Over the next two years, they created music wherever they could — in the same city when their travels coincided, swapping files when they couldn’t. Originally Hahn thought that they would work out ideas and write them out. “But it wound up being better for us to just improvise. We had more fun and learned more from each other just doing that.”

Going into the studio, Hahn explained, wasn’t initially about making a record; the pair just wanted to strengthen the musical rapport that had blossomed, and needed time and focus to do so. Greenhouse, a live-in facility, allowed them that, as well as the services of producer Valgeir Sigurðsson, who’s worked with Björk and Nico Muhly, among others. “There’s this feeling of creativity in Iceland,” said Hahn. “It just felt like a good, open space to do something creative, something we’d never done before.”

Mostly Hahn and Hauschka listened to one another, trying to get themselves in that mindset that allows one musician to listen to an idea, then extend and reshape it, in real time. It came remarkably quickly.

“After a while, we started doing chord changes in the same place,” said the violinist. “The partnership grew to a point where it felt like the right place to develop something new – just at that moment, the other person would make the exact same change. It’s not exactly instinctive, where you just do whatever occurs to you; you develop a feel for the other person’s direction just by playing together.”

After a mere 10 days of recording, with overdubbing on some tracks, they had a fully produced record, and Hahn still sounds kind of amazed by how quickly it came together. Many of the tracks are ambiguous, open-ended dialogues. Hahn’s tone is silvery and beautiful, while Hauschka’s piano – filled with various objects, including ping-pong balls – sounds alternately fragile and noisy. “Rift” creates a desolate landscape, while the 12½- minute “Godot” demonstrates the prepared piano’s sonic range in all its dark, plunking glory.

Given the spontaneity that went into “Silfra,” the live shows that the duo are playing present a tricky question: How can each concert be newly created when, as Hahn put it, “we have the record in our head now”? They’ve opted for a sort of middle ground, where they quote snippets from the record, so that audiences will have something to grasp, but get at them in a new way. “It’s like remixing,” she explained.

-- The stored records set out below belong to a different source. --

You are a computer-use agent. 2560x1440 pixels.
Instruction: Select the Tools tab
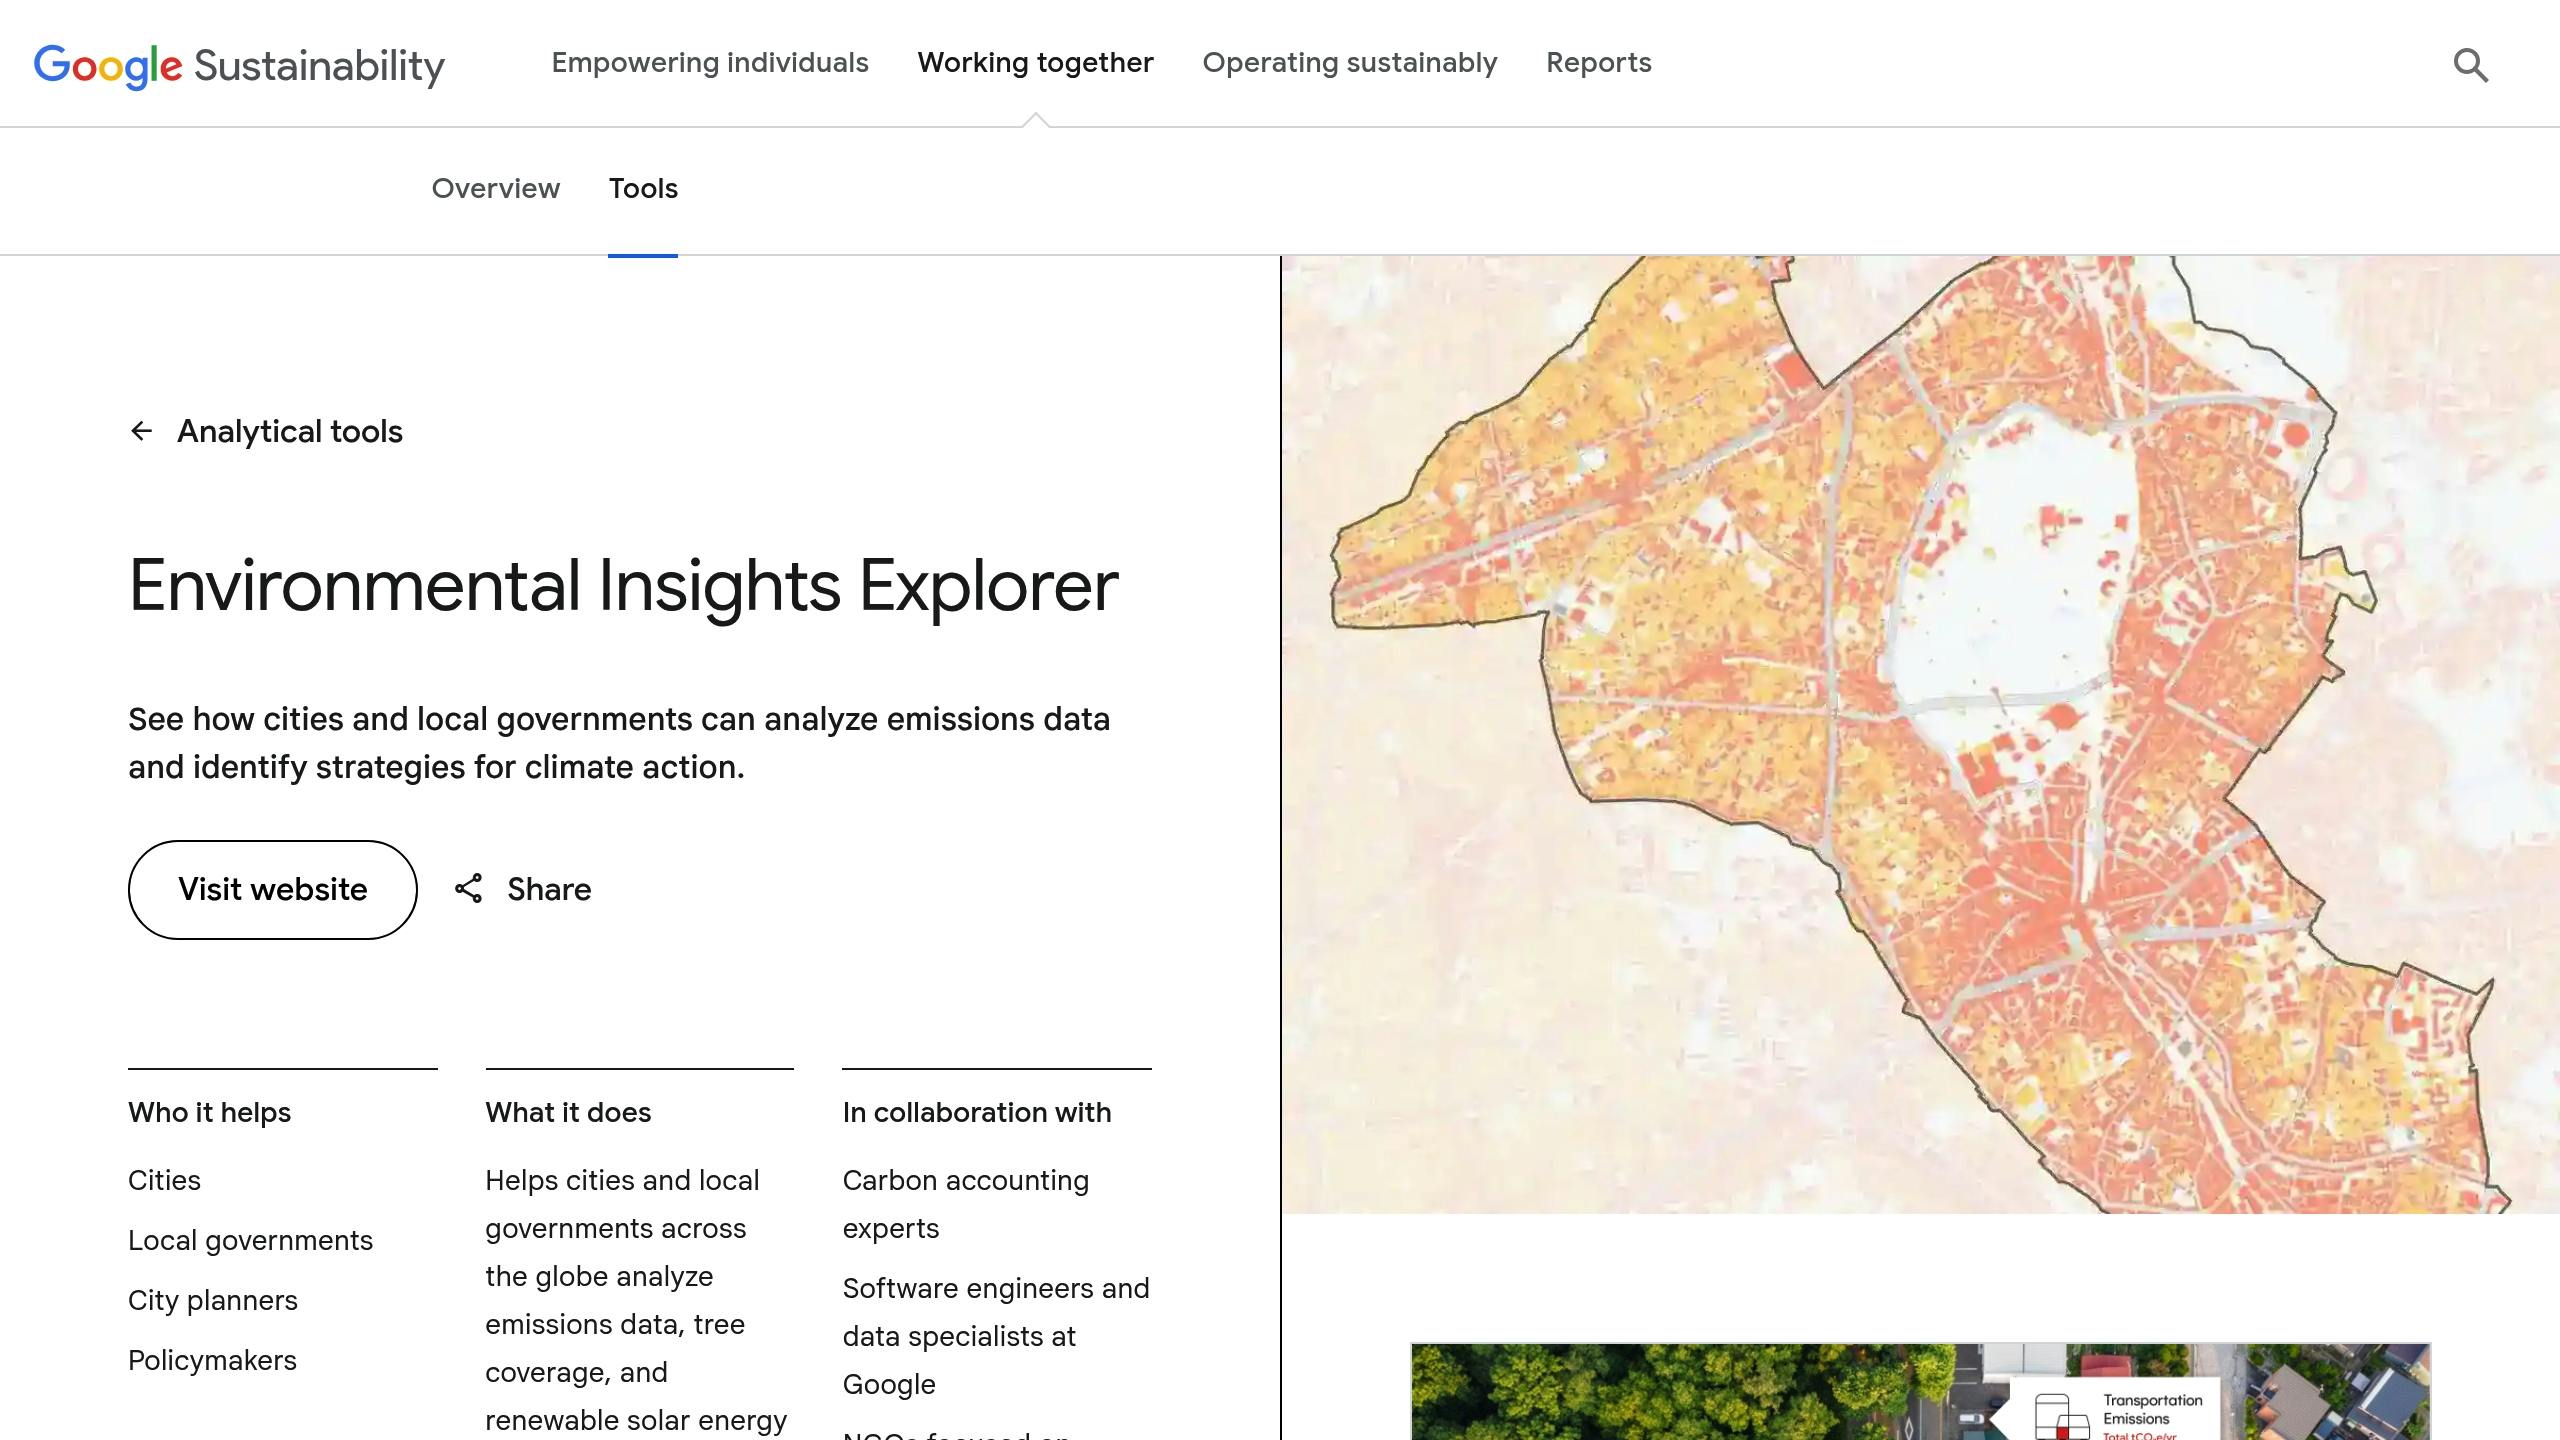coord(642,188)
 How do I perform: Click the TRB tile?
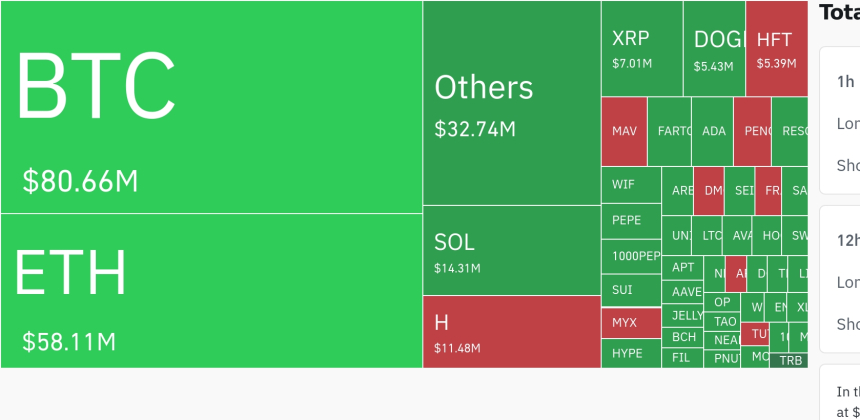click(790, 360)
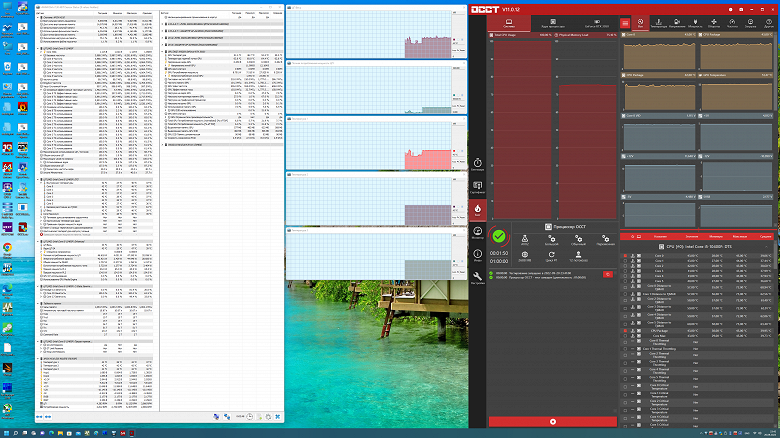Toggle the Core 1 sensor checkbox
Screen dimensions: 780x438
(x=626, y=262)
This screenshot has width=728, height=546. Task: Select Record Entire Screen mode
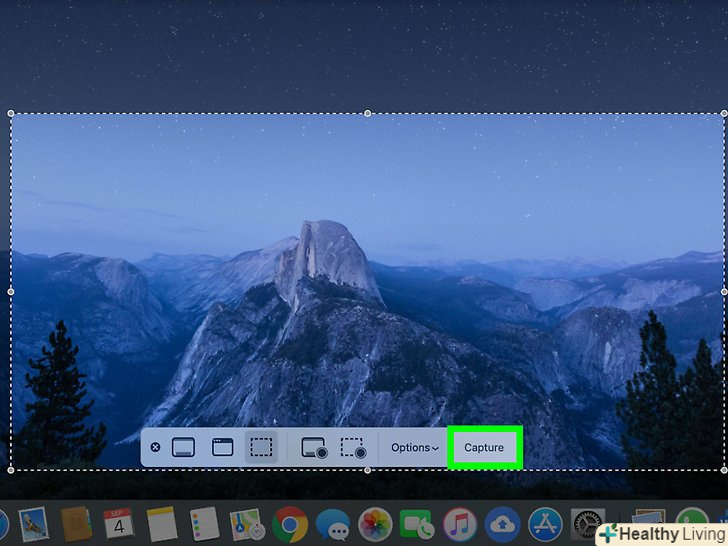click(314, 448)
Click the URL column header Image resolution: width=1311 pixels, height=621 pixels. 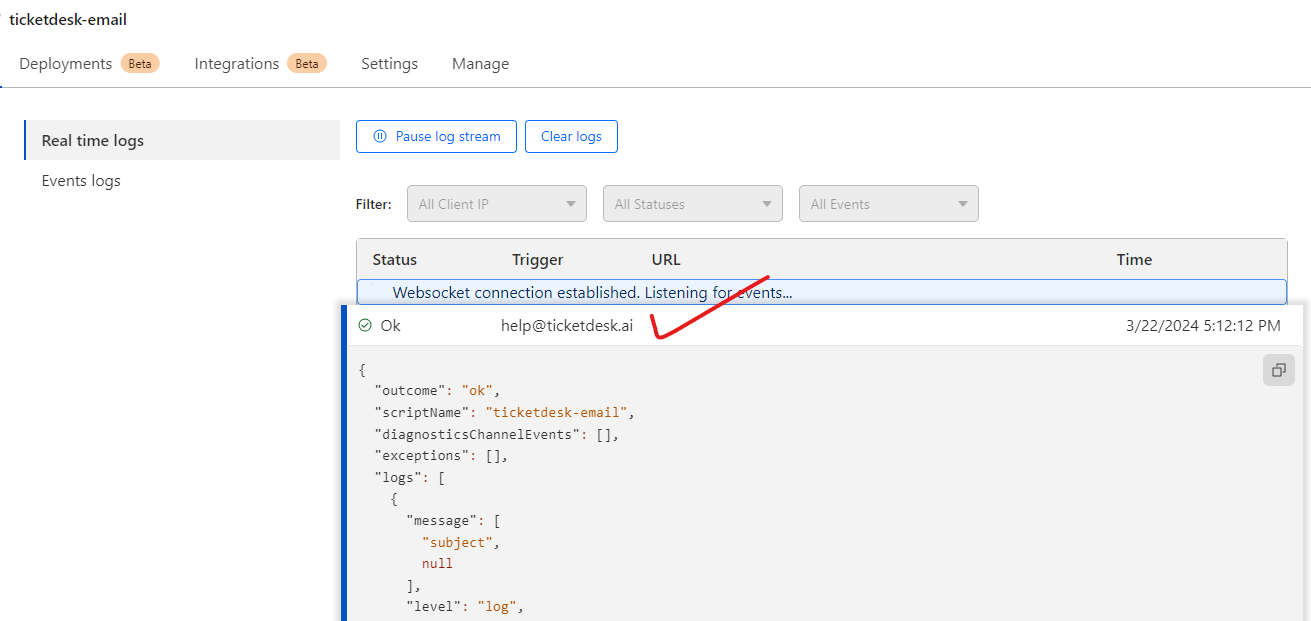point(666,260)
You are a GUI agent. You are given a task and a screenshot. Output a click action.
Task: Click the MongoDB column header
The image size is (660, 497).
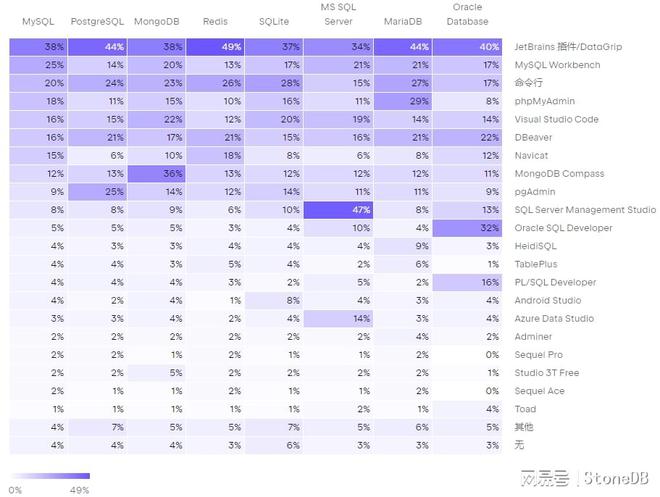pyautogui.click(x=155, y=21)
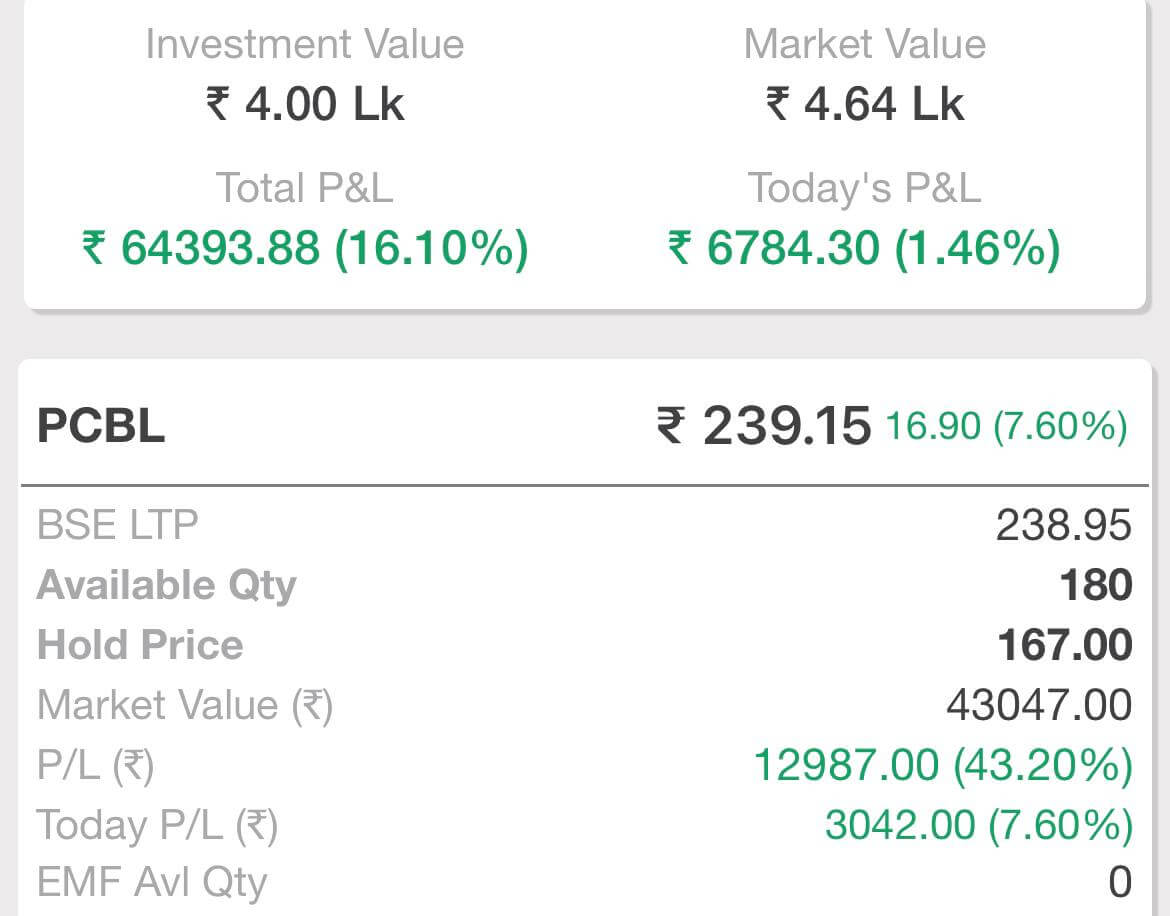Click the ₹ 64393.88 (16.10%) figure

point(305,248)
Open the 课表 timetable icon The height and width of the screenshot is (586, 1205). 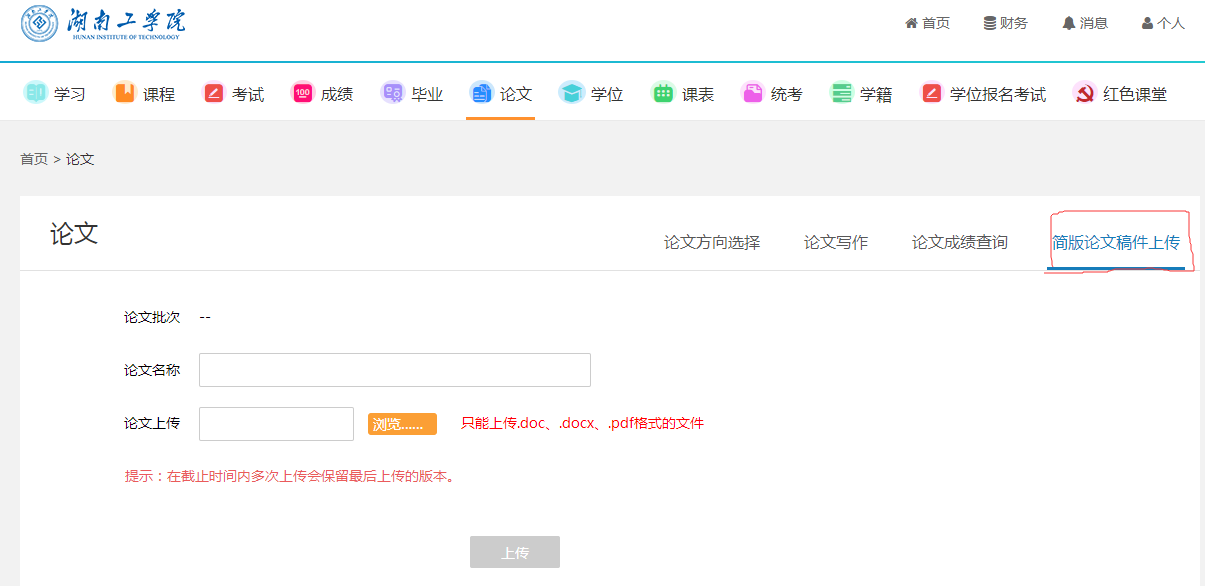coord(663,93)
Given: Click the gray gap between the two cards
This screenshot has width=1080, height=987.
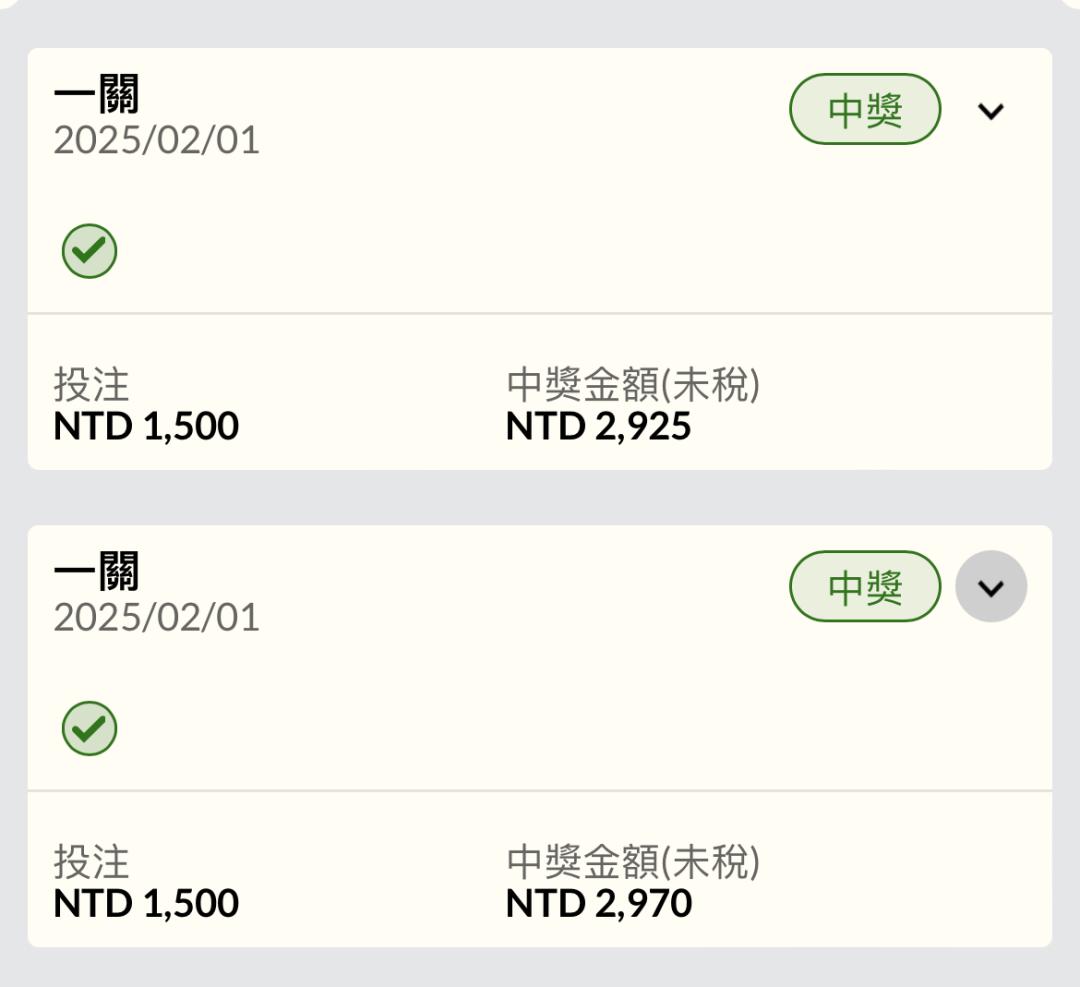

“It’s important to keep moving forward as well – to keep developing the musical language and keep figuring out what we can do that’s new. Every time, I try to do a couple of things I’ve never done before. It’s not exactly touring the record; it’s touring the process we put into making the record. And maybe that will help bring people into that space better than if we were actually doing something else.”

David Weininger can be reached at globeclassicalnotes@
gmail.com.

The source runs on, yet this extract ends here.